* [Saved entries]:
== Segment start ==

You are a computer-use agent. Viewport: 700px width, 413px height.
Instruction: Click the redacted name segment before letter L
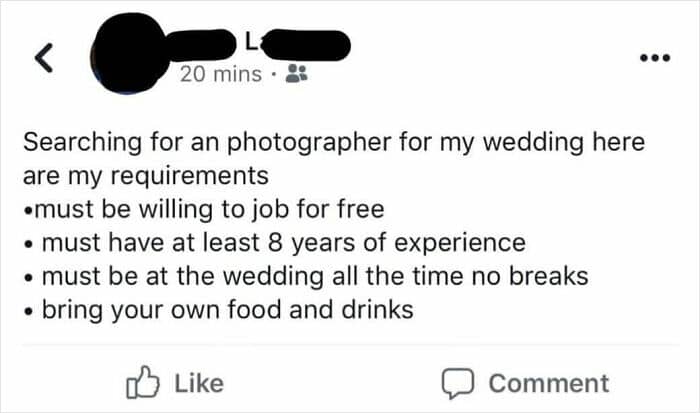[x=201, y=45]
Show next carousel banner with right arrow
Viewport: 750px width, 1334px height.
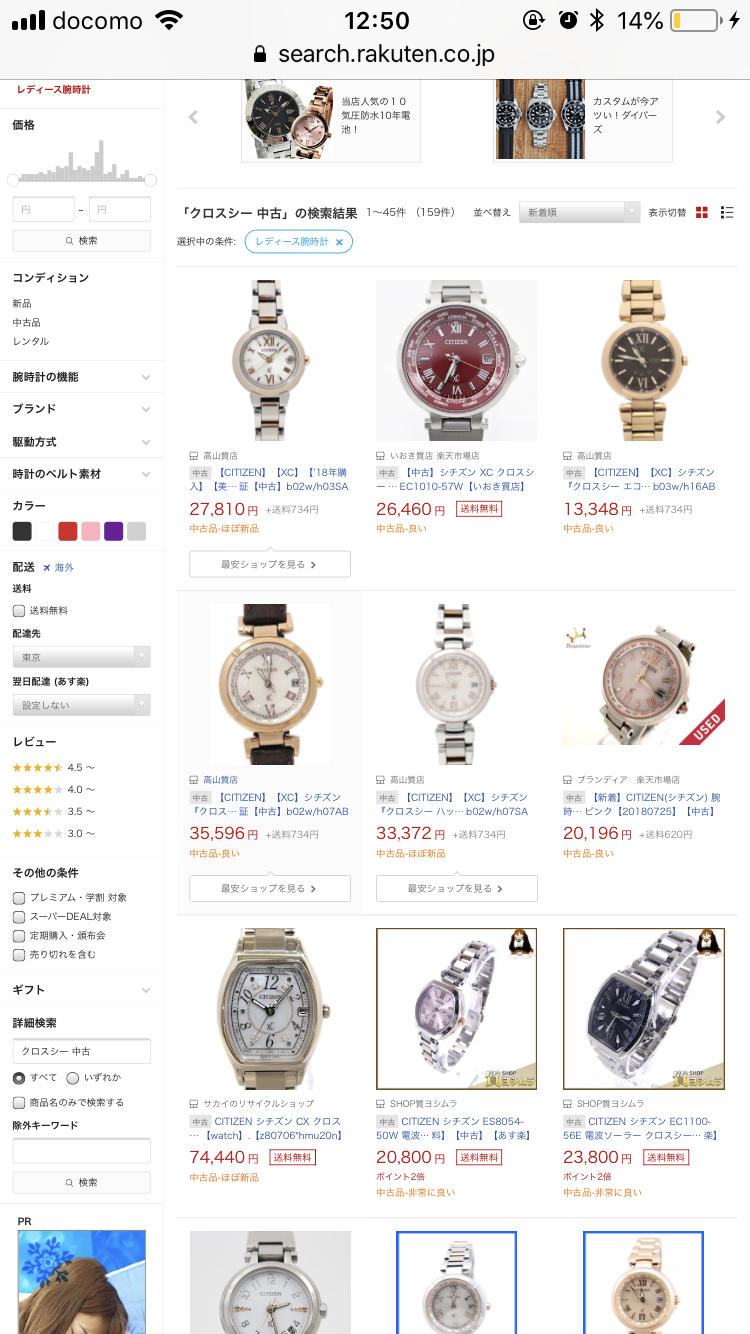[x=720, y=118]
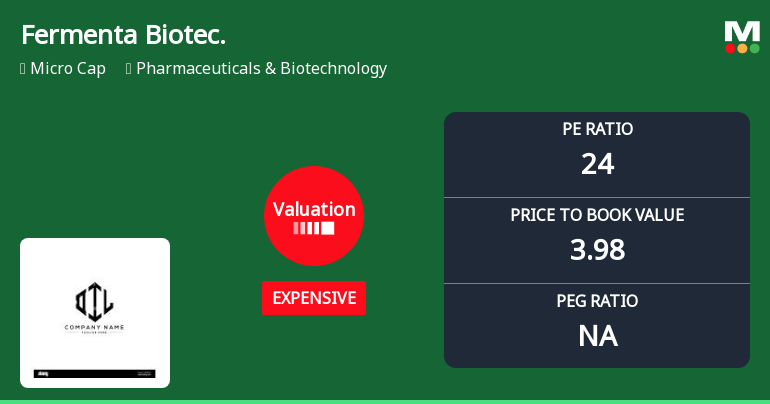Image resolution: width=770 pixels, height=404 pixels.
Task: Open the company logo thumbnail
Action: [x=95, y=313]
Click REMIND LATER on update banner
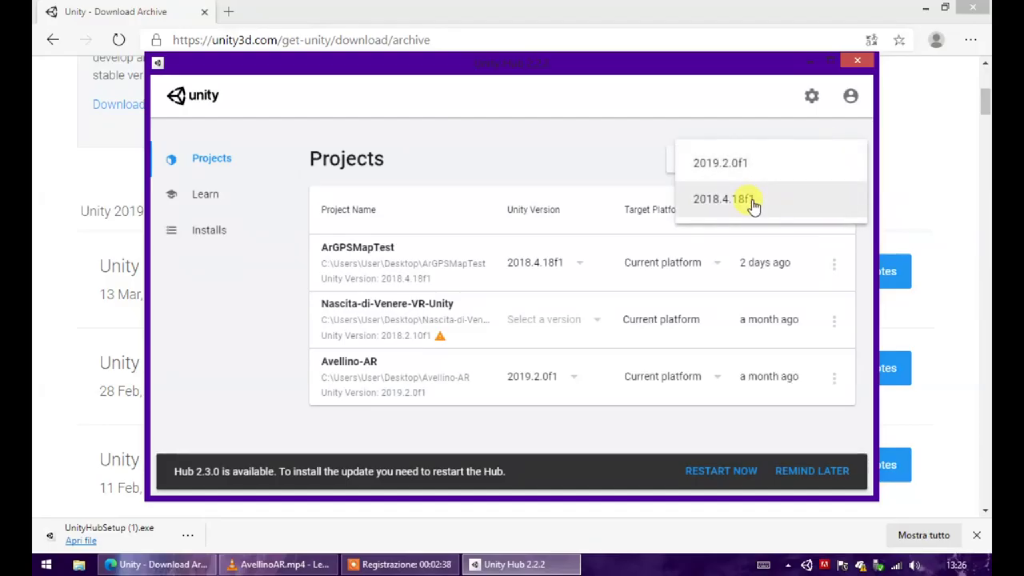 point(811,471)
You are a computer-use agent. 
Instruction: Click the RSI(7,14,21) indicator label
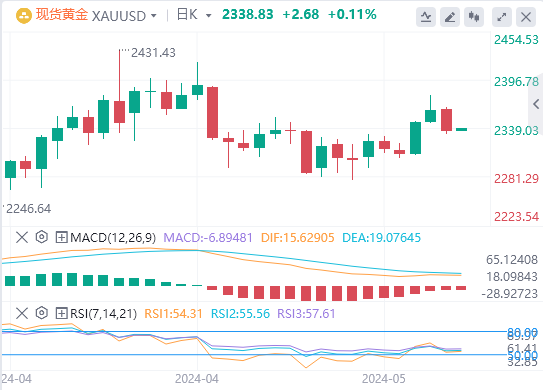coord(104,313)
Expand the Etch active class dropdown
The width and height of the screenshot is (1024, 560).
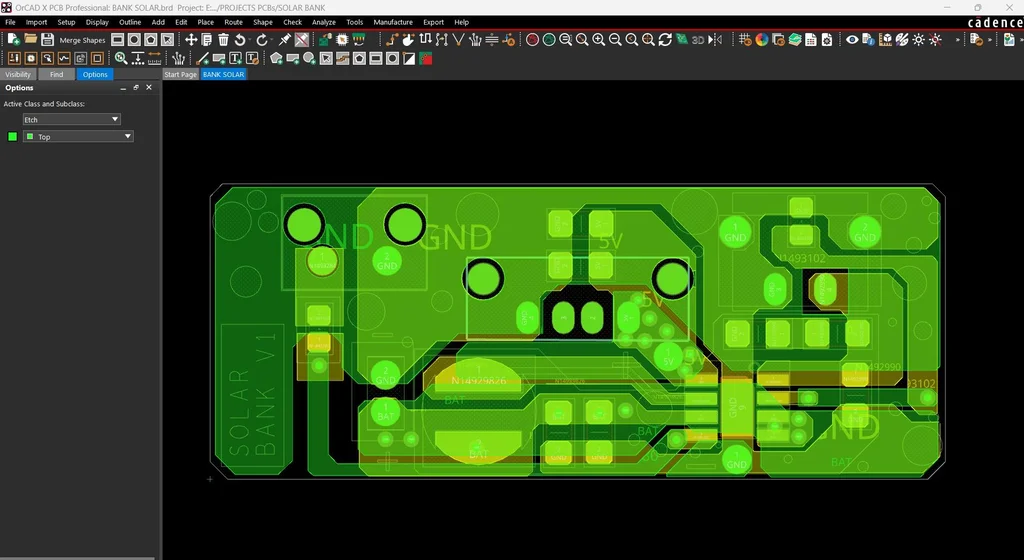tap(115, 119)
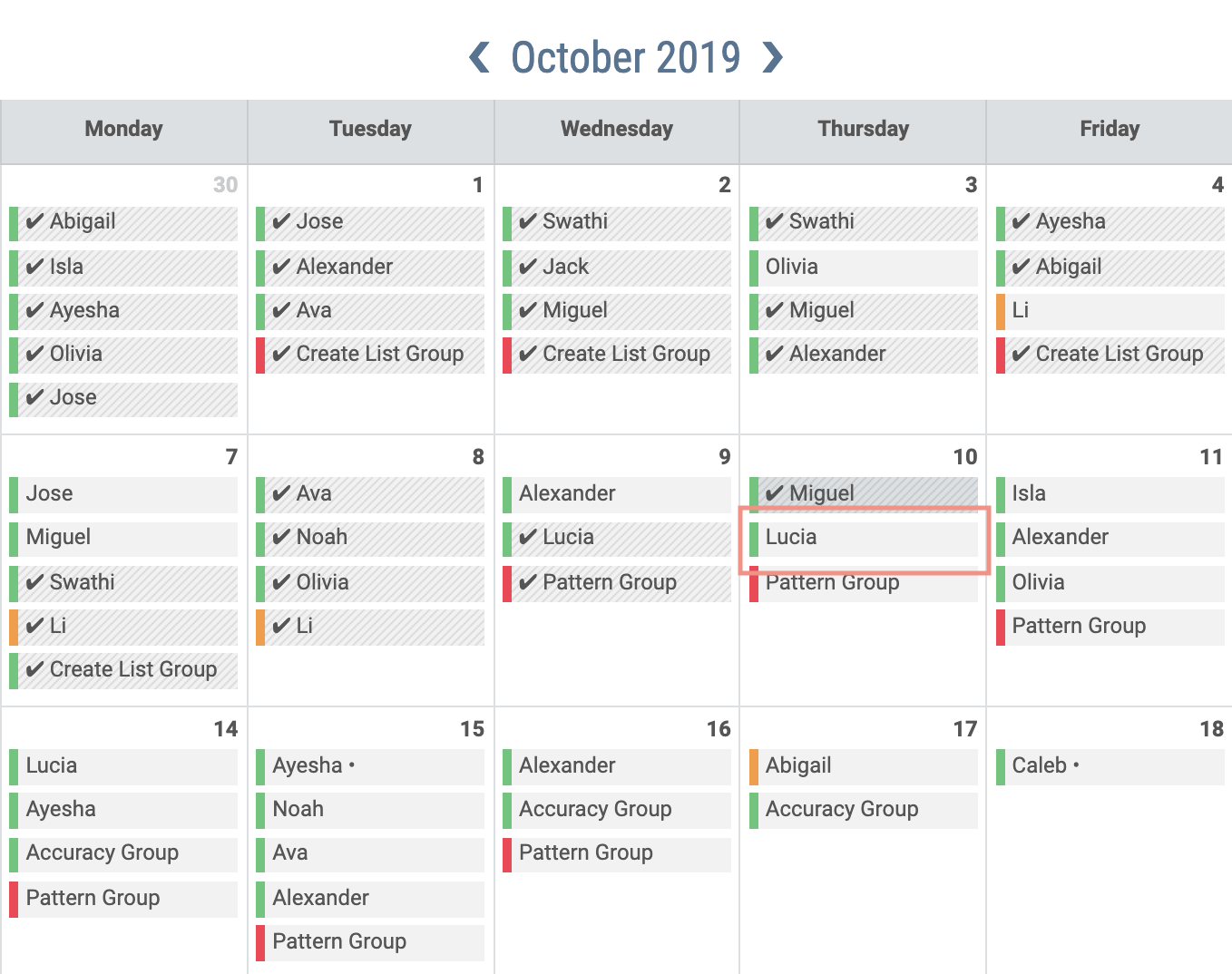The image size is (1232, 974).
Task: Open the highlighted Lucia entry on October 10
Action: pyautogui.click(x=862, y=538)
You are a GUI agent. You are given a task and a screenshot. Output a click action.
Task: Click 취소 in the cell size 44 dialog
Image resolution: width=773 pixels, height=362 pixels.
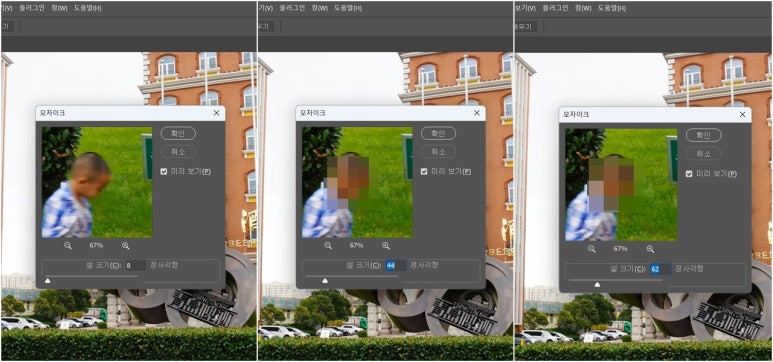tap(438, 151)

== Segment end ==

* [Task to complete]: Write out the data above in full and exactly, but without the pictures.

* [Task solution]:
You are a computer-use agent. Viewport: 700px width, 413px height.
Instruction: Click the redacted name segment before letter L
[x=201, y=45]
Show next carousel banner with right arrow
Viewport: 750px width, 1334px height.
[x=720, y=118]
Image resolution: width=770 pixels, height=404 pixels.
Task: Open the company logo thumbnail
Action: [x=95, y=313]
Click REMIND LATER on update banner
 point(811,471)
You are a computer-use agent. 
Instruction: Click the RSI(7,14,21) indicator label
coord(104,313)
Expand the Etch active class dropdown
The width and height of the screenshot is (1024, 560).
tap(115, 119)
The image size is (1232, 974).
Task: Open the highlighted Lucia entry on October 10
Action: pyautogui.click(x=862, y=538)
You are a GUI agent. You are given a task and a screenshot. Output a click action.
Task: Click 취소 in the cell size 44 dialog
Image resolution: width=773 pixels, height=362 pixels.
tap(438, 151)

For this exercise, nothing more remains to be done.